The men were suspected of planning a possible strike against the German capital, a spokesman for Berlin prosecutors told AFP, but did not confirm national media reports that the Alexanderplatz transport and shopping hub was the target.
The alleged involvement of Algerians in an ISIS plot and the link to refugee shelters, is expected to add fuel to a raging debate over the 1.1 million asylum seekers that Germany took in last year.
North African migrants have already been in the spotlight after they were blamed for a rash of sexual assaults during New Year Eve's festivities in the western German city of Cologne.
But the latest arrests risk compounding fears that militants are taking advantage of the massive influx of asylum seekers to slip into Europe undetected.
The operation came as a huge police deployment was underway in Cologne to avoid a repeat of the New Year's Eve attacks during the week-long carnival festivities which begin Thursday (Feb 4).

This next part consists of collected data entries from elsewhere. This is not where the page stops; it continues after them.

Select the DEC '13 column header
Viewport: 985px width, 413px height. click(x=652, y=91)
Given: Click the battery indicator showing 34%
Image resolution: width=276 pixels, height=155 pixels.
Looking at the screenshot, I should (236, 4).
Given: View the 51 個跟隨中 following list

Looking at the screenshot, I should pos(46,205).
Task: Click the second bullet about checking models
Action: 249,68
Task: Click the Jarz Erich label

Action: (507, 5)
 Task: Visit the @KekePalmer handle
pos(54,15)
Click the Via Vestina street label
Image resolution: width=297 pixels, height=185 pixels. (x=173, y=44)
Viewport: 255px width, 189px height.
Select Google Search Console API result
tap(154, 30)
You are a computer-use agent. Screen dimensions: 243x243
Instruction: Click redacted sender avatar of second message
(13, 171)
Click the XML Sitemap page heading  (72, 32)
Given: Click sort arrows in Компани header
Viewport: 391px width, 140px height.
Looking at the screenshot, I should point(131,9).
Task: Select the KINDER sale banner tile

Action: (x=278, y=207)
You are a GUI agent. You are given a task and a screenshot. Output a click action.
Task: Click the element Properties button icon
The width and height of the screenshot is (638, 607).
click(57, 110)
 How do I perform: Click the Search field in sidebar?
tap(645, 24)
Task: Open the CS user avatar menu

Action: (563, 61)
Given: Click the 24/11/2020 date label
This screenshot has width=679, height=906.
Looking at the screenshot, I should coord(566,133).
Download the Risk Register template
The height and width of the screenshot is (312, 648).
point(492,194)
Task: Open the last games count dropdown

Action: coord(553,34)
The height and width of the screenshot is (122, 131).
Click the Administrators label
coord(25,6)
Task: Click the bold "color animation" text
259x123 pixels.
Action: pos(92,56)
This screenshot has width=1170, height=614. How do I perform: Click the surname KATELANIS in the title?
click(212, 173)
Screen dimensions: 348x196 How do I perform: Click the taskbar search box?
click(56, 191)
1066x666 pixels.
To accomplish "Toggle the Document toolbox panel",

One of the two men captured on Thursday (Feb 4) is wanted by Algerian authorities for his links to ISIS, police said, adding that "investigations show that he has been trained militarily in Syria". The suspect had arrived in Germany last autumn, and was registered as an asylum seeker, according to national news agency DPA.
A woman detained in the course of the raids is the suspect's wife, police said.
The second Algerian man was arrested for having falsified identity documents.
Police officers tracked down the two other suspects but did not arrest them.
Some 450 officers took part in the operation in Berlin and the states of North Rhine-Westphalia and Lower Saxony, and seized computers and mobile telephones.
Among the locations searched were "the refugee shelters where the suspects lived", Berlin police spokesman Stefan Redlich told news channel N24.
He also told a news conference that two of the four suspects had sought to pass themselves off as Syrians.
In Berlin, police officers led away a man who had his head covered with a towel, according to an AFP photographer at the scene.
No weapons were found in the operation, Mr Redlich said, but Bild newspaper said that investigators were searching for explosives.
Berlin's home affairs chief Frank Henkel said the "level of threat posed by Islamist militants remains high".
"We have every reason to remain vigilant and careful. Therefore there should be a systematic crackdown on the Islamist scene, especially if there are likely links to IS," he said, referring to ISIS.
Since the November attacks in Paris, which killed 130 people and were claimed by ISIS, German authorities have issued terror alerts on several occasions.
In November, a Germany-Netherlands football match was called off, and on New Year's Eve, several Munich railway stations were closed over such threats.